**** Исходный текст
До свидания, жму руку.
Ваш Винсент
В числе прочего я сейчас работаю над акварелью с изображением сирот, начал много различных вещей – я по уши в работе.
Закончив письмо, я вышел прогуляться и вернулся с пачкой листов из иллюстрированных журналов, а именно из старых «Hollandsche Illustratie», что позволяет мне приложить к данному отправлению несколько дубликатов.
В первую очередь три очень красивых Домье.
Один Жак.
Если они у Вас уже есть, буду признателен, если Вы их при возможности вернете мне.
«Физиологию пьяницы. Четыре возраста человека» Домье я всегда считал одной из самых выдающихся его вещей.
Здесь есть душа, как у де Гру. Я счастлив, что могу послать Вам этот лист, – Домье попадается все реже.
Не будь у Вас других работ Домье, этот мастер все равно был бы достойно представлен в Вашей коллекции. Однажды мне довелось увидеть великолепные рисунки Франса Хальса – в этом журнале все найдется, будь то Франс Хальс или Рембрандт.
Помимо этого, прилагаю к письму несколько чрезвычайно красивых Моренов и старых Доре – листы, которые попадаются все реже и реже.
Разумеется, Вы, как и я, уже слышали болтовню на тему «иллюстративности» – по большей части она направлена против Доре и, естественно, против Морена.
Полагаю, Вы, несмотря на это, не перестанете почитать этих художников – однако подобные рассуждения могут отчасти повлиять на мнение неподготовленного человека. Поэтому, посылая Вам листы, я считаю нелишним добавить, что в этих потемневших гравюрах на дереве чувствуется аромат времен Гаварни, Бальзака и В. Гюго – нечто из почти забытой сегодня «Богемы», к чему я испытываю глубокое почтение, и всякий раз, когда я вижу эти листы, они побуждают меня делать все, что в моих силах, и энергично браться за дело.
Разумеется, я вижу различия между рисунками Доре и Милле, но один не исключает другого.
Существует не только различие, но и сходство. Доре умеет моделировать торс и изображать суставы лучше, безгранично лучше многих из тех, кто с высокомерным всезнайством глумится над ним. Доказательством служит, например, тот оттиск «Купальщиков на море», который он считал лишь грубым наброском.
Вот что я скажу: если бы рисунки Доре раскритиковал кто-нибудь вроде Милле – я сомневаюсь, что он мог так поступить, но предположим, что он это сделал, – у него было бы на это право; но если его произведения поносят те, кто обеими руками не способен создать и десятой доли того, что способен сотворить Доре одним пальцем, то все их претензии – это просто вздор, стоило бы им помолчать и научиться рисовать лучше.
********
**** Содержимое набора данных
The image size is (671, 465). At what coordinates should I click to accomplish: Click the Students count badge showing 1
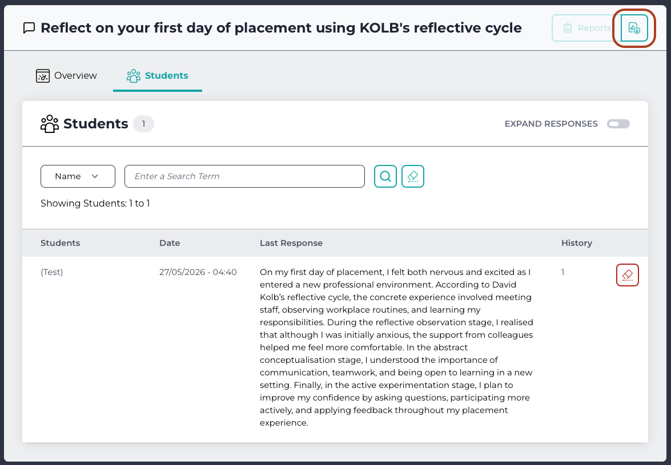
********
— Что сделать —
1 - Перепечатайте фрагмент письма о гравюрах, начиная со слов «Ваш Винсент» и далее вплоть до слов «выдающихся его вещей.».
2 - Ответьте на вопросы по письму о гравюрах:
(а) Сколько очень красивых листов Домье прилагается к отправлению?
(б) Какую вещь Домье автор всегда считал одной из самых выдающихся его работ?
(в) Какой оттиск Доре приводится как доказательство его умения моделировать торс и изображать суставы?
3 - Как могло бы продолжаться письмо о гравюрах? Напишите продолжение, начиная сразу после его последней фразы.
Материал никак не связан с письмом о гравюрах.

— Ответы —
1 -
Ваш Винсент
В числе прочего я сейчас работаю над акварелью с изображением сирот, начал много различных вещей – я по уши в работе.
Закончив письмо, я вышел прогуляться и вернулся с пачкой листов из иллюстрированных журналов, а именно из старых «Hollandsche Illustratie», что позволяет мне приложить к данному отправлению несколько дубликатов.
В первую очередь три очень красивых Домье.
Один Жак.
Если они у Вас уже есть, буду признателен, если Вы их при возможности вернете мне.
«Физиологию пьяницы. Четыре возраста человека» Домье я всегда считал одной из самых выдающихся его вещей.

2 -
(а) Три.
(б) «Физиологию пьяницы. Четыре возраста человека».
(в) Оттиск «Купальщиков на море».

3 -
Как нелепо, что в наши дни пренебрежение к рисунку стало настолько распространенным явлением.
Вы, разумеется, видели рисунки Лейнена в Брюсселе? Насколько они остроумны и забавны и насколько мастерски выполнены! Но стоит заговорить о них с кем-нибудь, то услышишь высокомерный ответ с долей презрения: «Да, это довольно мило». Наверняка сам Лейнен навсегда останется бедняком, хотя он, должно быть, очень деятелен и плодовит и будет рисовать все больше и больше. Что ж, я тоже не против всю жизнь оставаться бедняком, при условии, что я буду деятелен и все более плодовит и мне будет ежедневно хватать денег на хлеб.
Еще раз кланяюсь Вам, надеюсь, что Вам понравятся эти гравюры на дереве и что вскорости я вновь получу весточку от Вас. До свидания.
274 (237). Тео Ван Гогу. Гаага, воскресенье, 22 октября 1882
Воскресенье, день
Дорогой Тео,
не буду рассказывать, как сильно порадовало меня твое письмо и то, что к нему прилагалось, – это очень кстати и послужит мне серьезным подспорьем.
У нас стоит настоящая осенняя погода: дождливая и промозглая, но полная настроения, она прекрасно подходит для создания фигур, в особенности тех, что выделяются своим тоном на фоне мокрых улиц и дорог, в которых отражается небо. Именно такие сюжеты особенно удачно получаются у Мауве.
У меня благодаря этому опять появилась возможность поработать над большой акварелью, изображающей толпу перед конторой лотереи, кроме того, я начал еще одну вещь с видом на пляжное побережье, композицию которой предлагаю твоему вниманию.
Я полностью согласен с твоим утверждением о том, что порой мы будто глухи к природным явлениям, а порой природа как бы больше не говорит с нами.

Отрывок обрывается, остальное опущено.